In 2002, with Ingham and Wagner, I conducted research using secondary data, to understand the status quo of information about the Recognition of Prior Learning on the web in Australian Universities. As the abstract stated: Recognition of prior learning (RPL) information on 38 Australian universities' websites was analyzed, with the following results: (1) research on universities' use of technology for student-institution interaction was lacking; (2) terms and definitions used for RPL were inconsistent, hard to find, or required a high level of knowledge; and (3) usefulness varied widely. The study confirmed other research being conducted at the time that the recognition of prior learning in Higher Education was, by and large, poorly promoted to adult learners (Childs et al) and poorly offered to students (Whelan et al).

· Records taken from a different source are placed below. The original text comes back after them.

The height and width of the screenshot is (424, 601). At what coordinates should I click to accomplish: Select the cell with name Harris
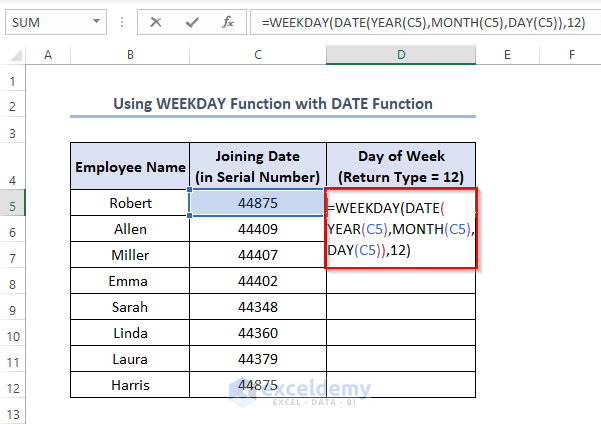click(129, 385)

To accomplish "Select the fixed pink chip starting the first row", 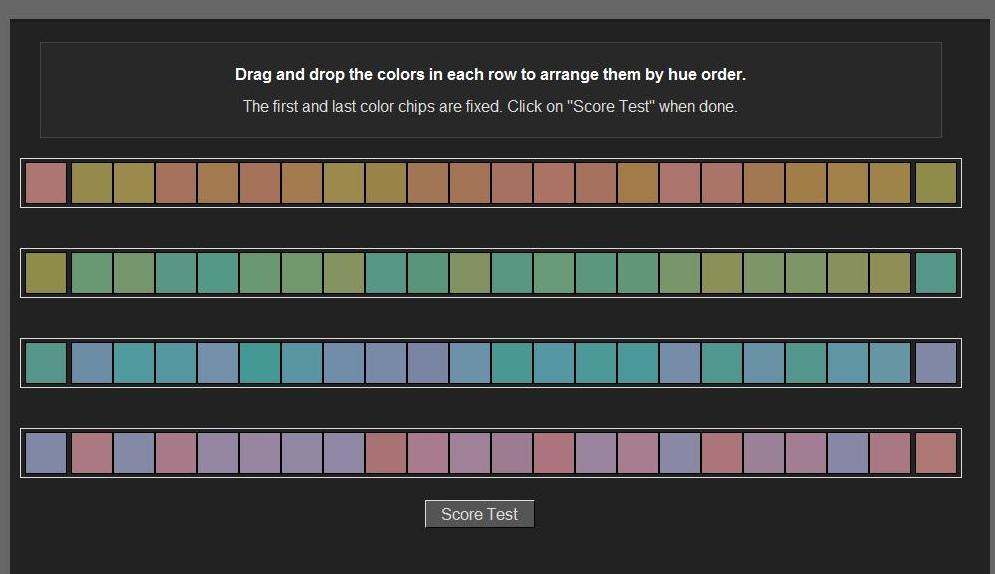I will point(46,183).
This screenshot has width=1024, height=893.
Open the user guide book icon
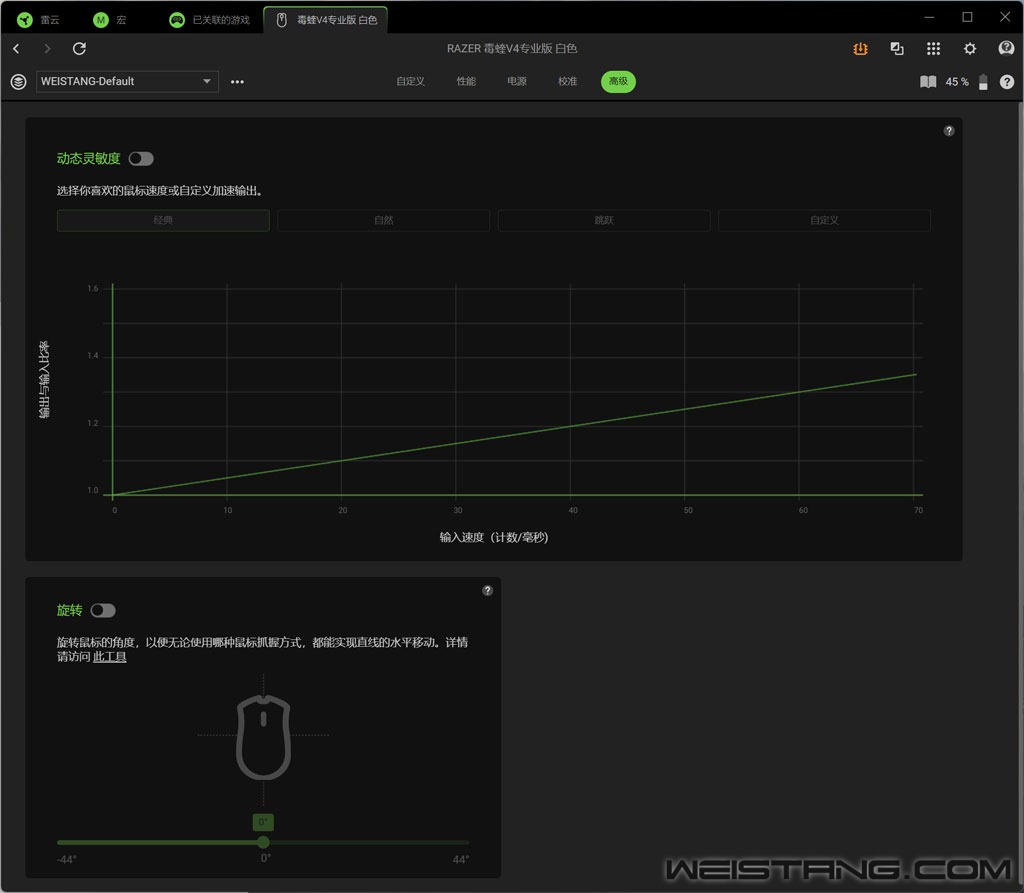(928, 82)
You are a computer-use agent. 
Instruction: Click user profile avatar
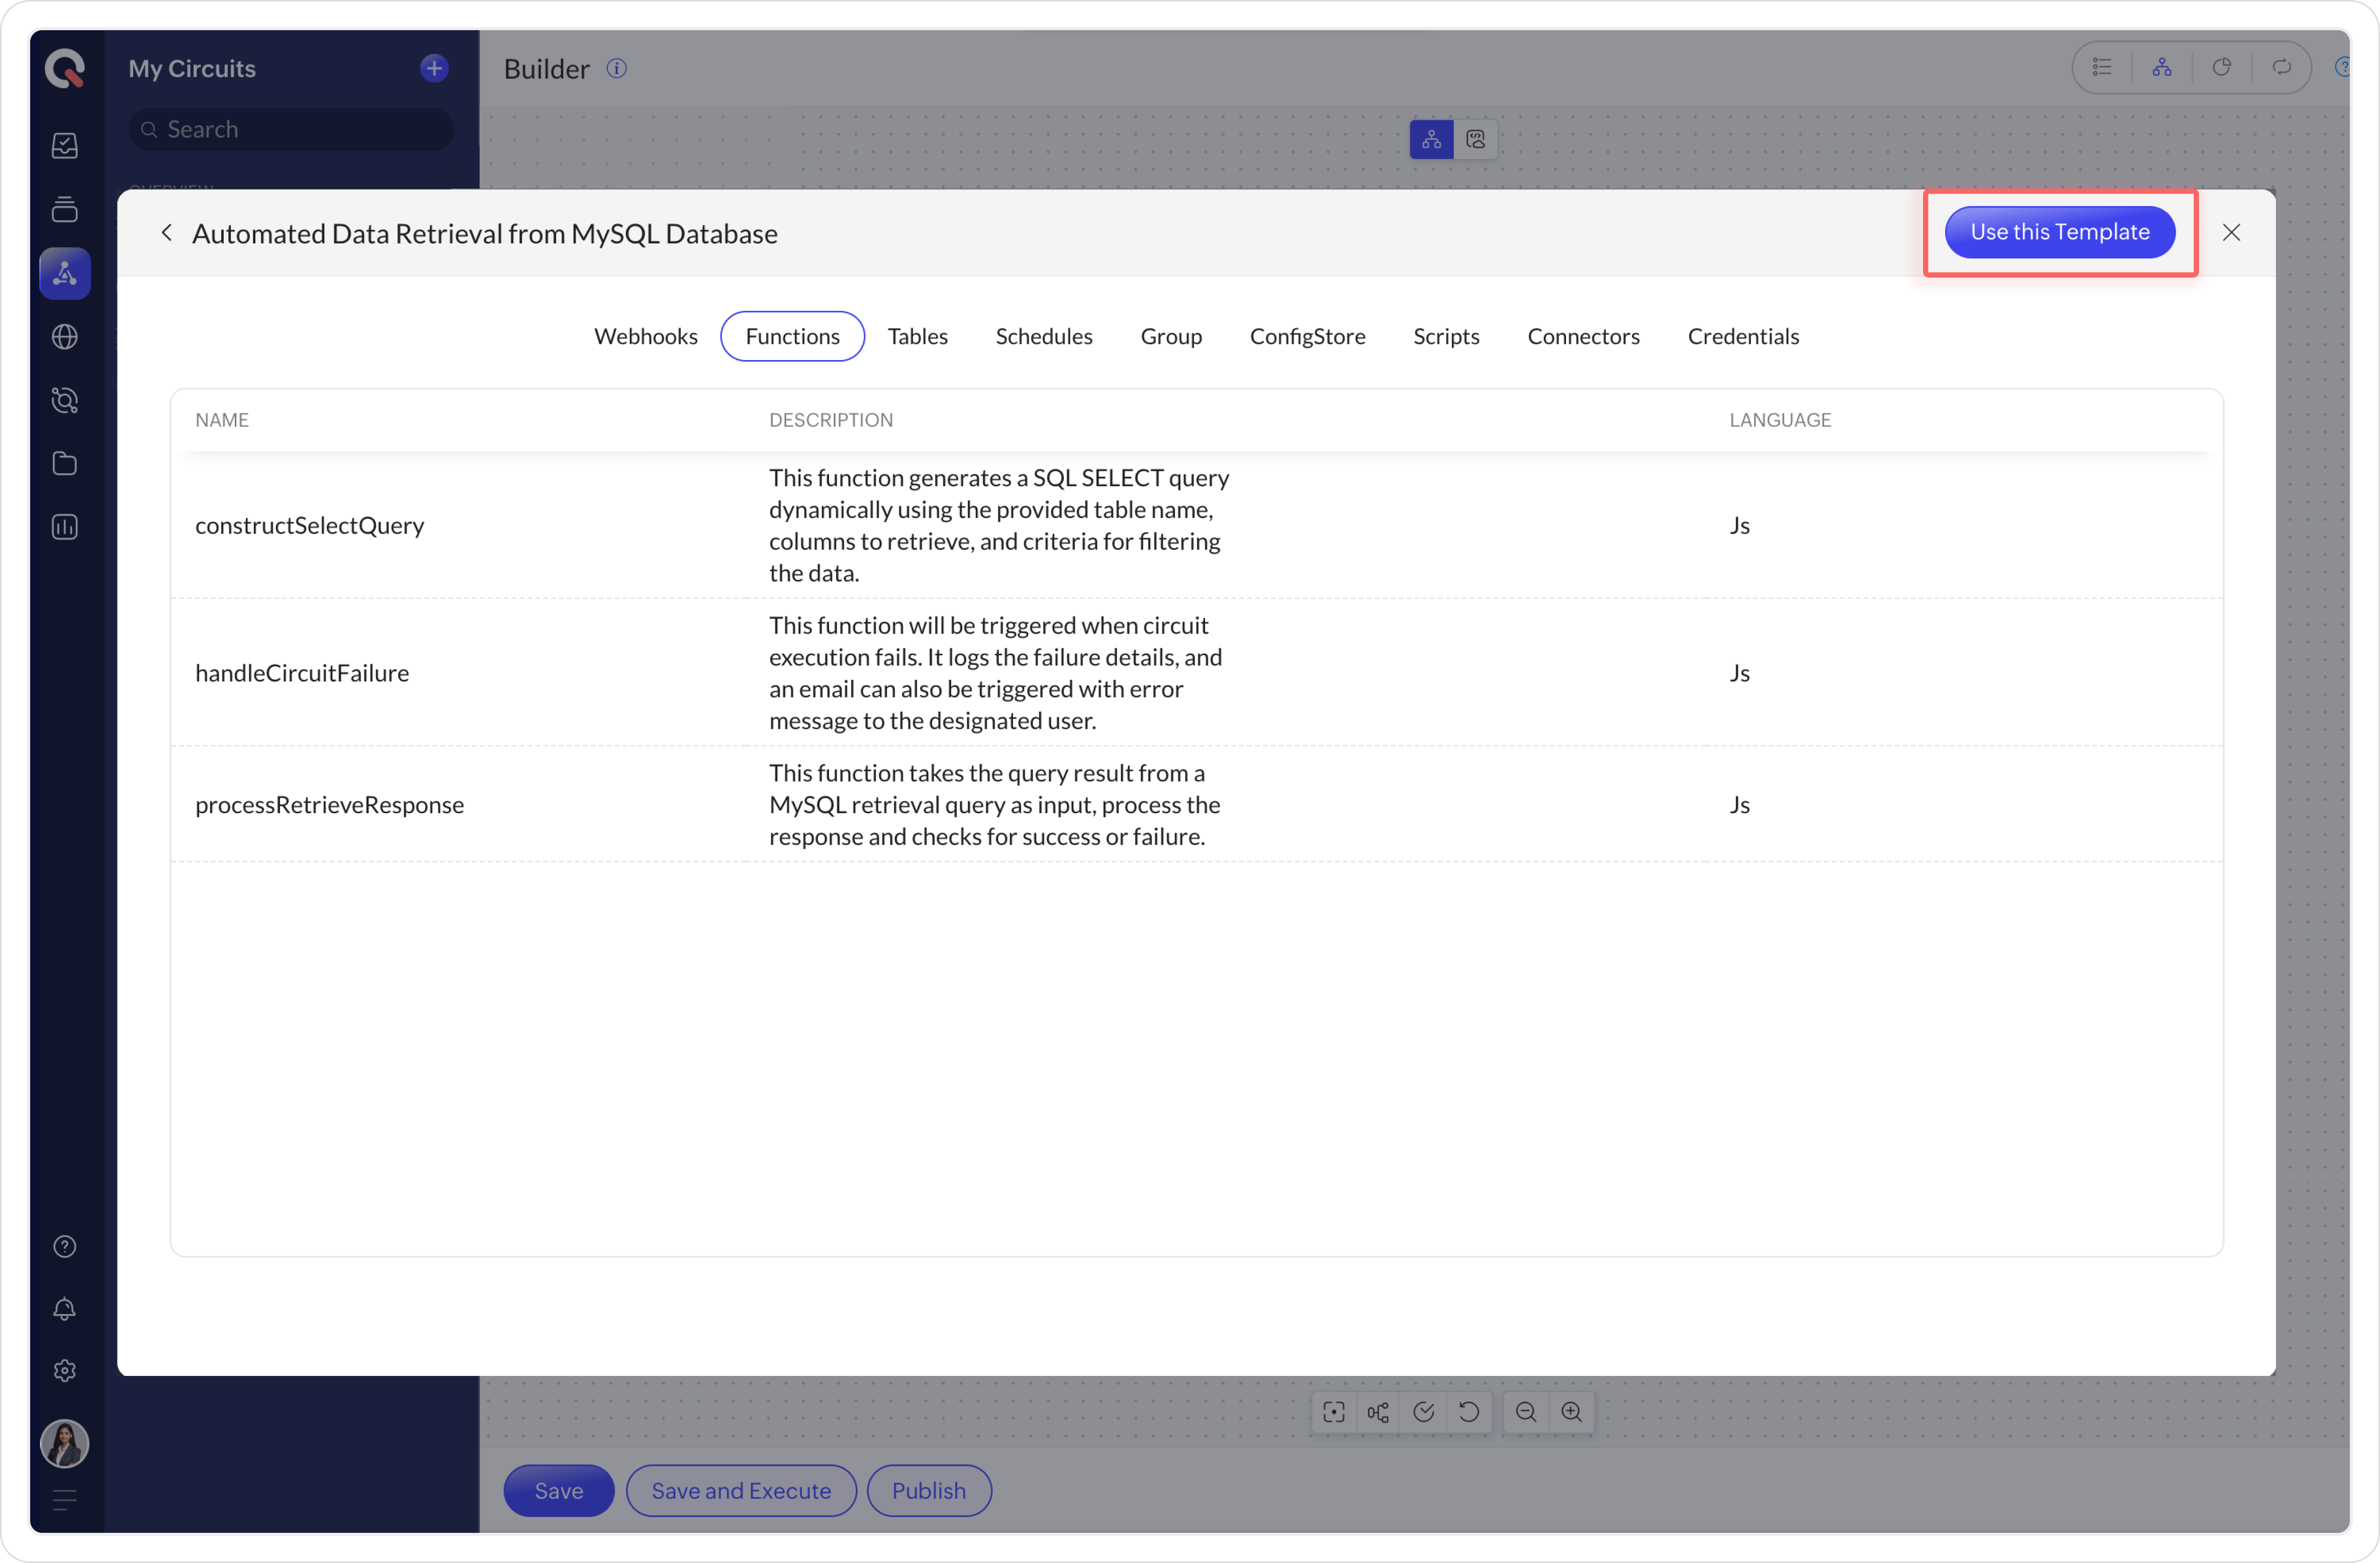pyautogui.click(x=65, y=1444)
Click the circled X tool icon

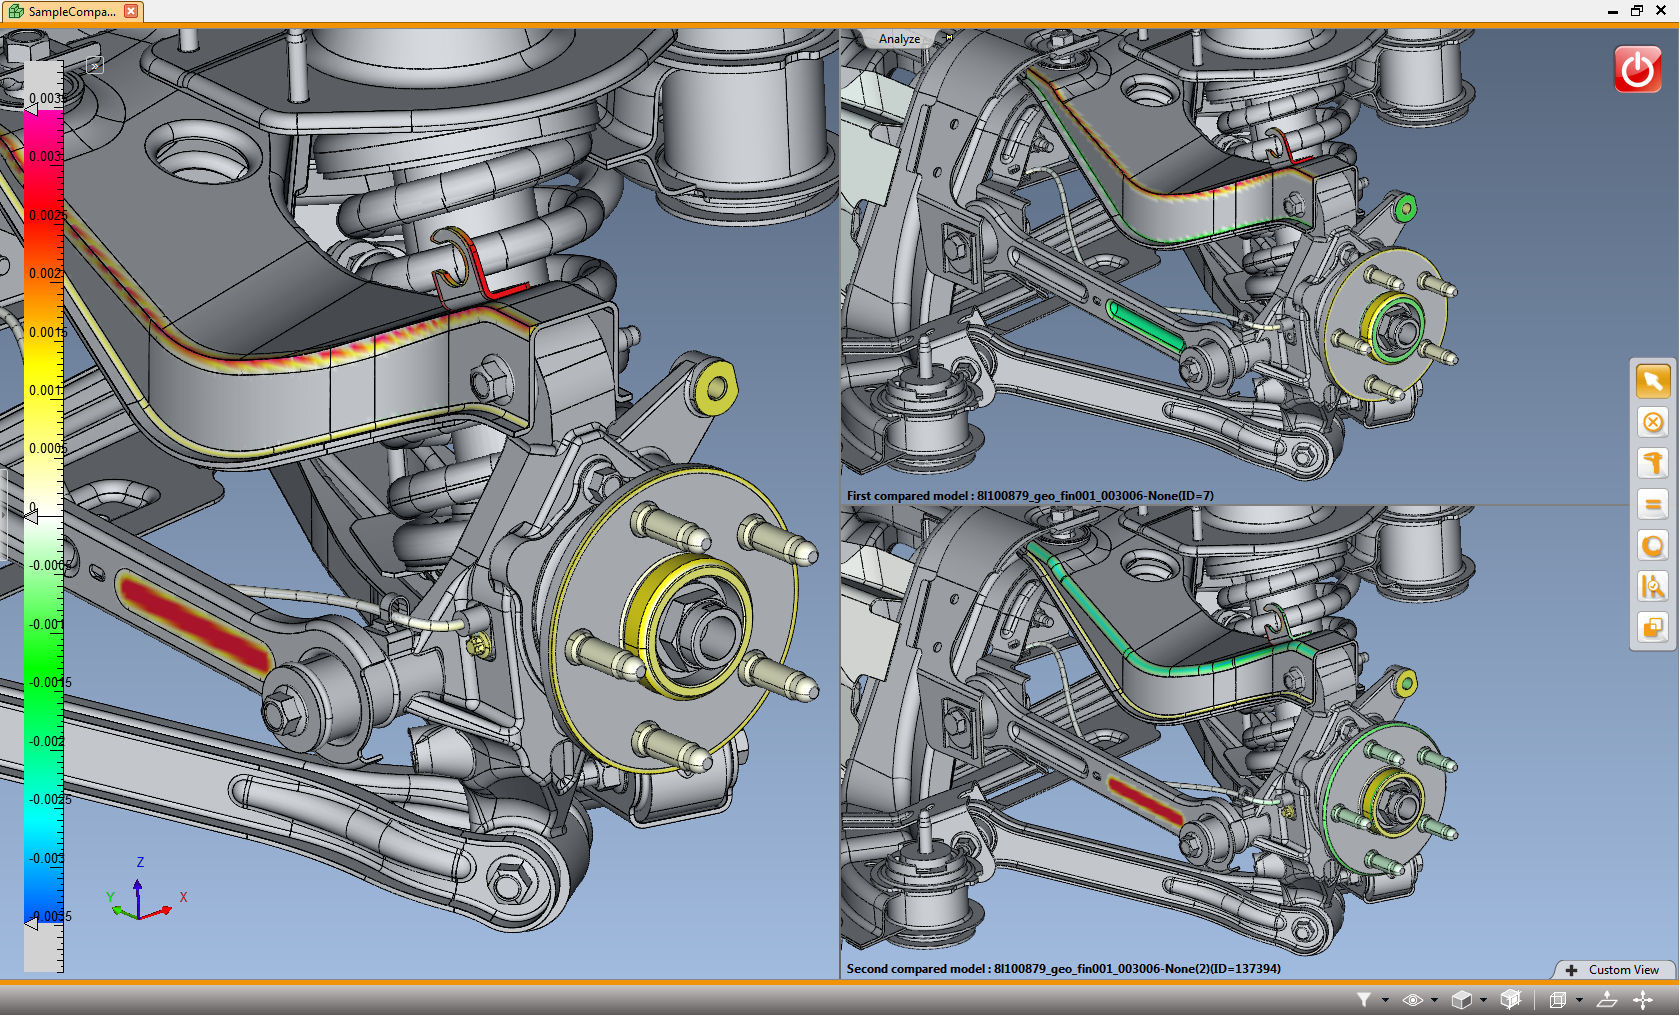1652,422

The rapidly growing "APL" (Accreditation of Prior Learning) agenda that was taking place Europe and the UK, simply did not exist in Australia. It still doesn't. Charles Darwin University is a marked exception to this statement, both in 2002, and in 2011.
Why is RPL important in the "blended and flexible learning" discourse? It is important for a number of reasons.
1. The "lifewide learning" discourse remains incomplete if it does not theorise and encompass student's lifewide learning beyond the institution.
2. The "lifelong learning" discourse remains incomplete if it does not theorise and encompass student's lifelong learning beyond the institution.
3. Institutions that argue that "professional practice" is a critical aspect of contemporary Higher Education continue to attempt to argue that professional practice gained outside a university course is of lesser value (and less critical) compared to "professional practice" developed inside a university subject. This is an elitist argument that falls well short of theorising criticality and disciplinarity within practice, on it's own terms. [Note however, at the honorary doctorate end of the qualification spectrum, universities do have ways of acknowledging lifelong and lifewide learning. These mechanisms are poorly deployed for students in undergraduate degrees].
4. The theoretical and practical processes that lead to the recognition and valuing of lifewide and lifelong learning takes the HE sector into a conversation about their purpose. That conversation includes the following conjecture "If we value what students learn outside the institution, and if we come to understand and identify criticality and knowledge production as a function and outcome of situated learning outside the institution, then what does this mean for what we do inside a university? How can we create a dynamic and flexible relationship with, and between, student's learning and journeys?" These, and many related questions, are a good thing.
5. RPL asks academics to think about learning outcomes, rather than focusing on content. If a student can present evidence of the learning outcomes, then an academic should be able to justify why that evidence does not count. We know from research that often such evidence is judged not to count because it was not developed using a specific textbook (which is not mentioned in the learning outcomes) or a specific assessment task (which is not mentioned in trhe learning outcomes). Or simply because the evidence was "not manufactured here" and therefore, by it's very nature, deemed to be of a lesser quality. I had a personal experience of this latter reaction when I once taught a casual class in "Program Development" in a Bachelor of Adult Education and VET at UTS. I referred a number of highly experience students to the Course Coordinator for RPL (they could have taught the subject every bit as easily as I could) but their requests were denied on the basis that they although they were doing program development, this was not the same as studying it. This comment, and the subsequent decision was made without any reference to evidence. Rather, it was an untested working theory of the Coordinator that relegated experience to the bin of uncriticality.
Childs M, Ingham V and Wagner R (2002). Recognition of Prior Learning on the Web--A Case of Australian Universities.Australian, Journal of Adult Learning, v42 n1 p39-56 Apr.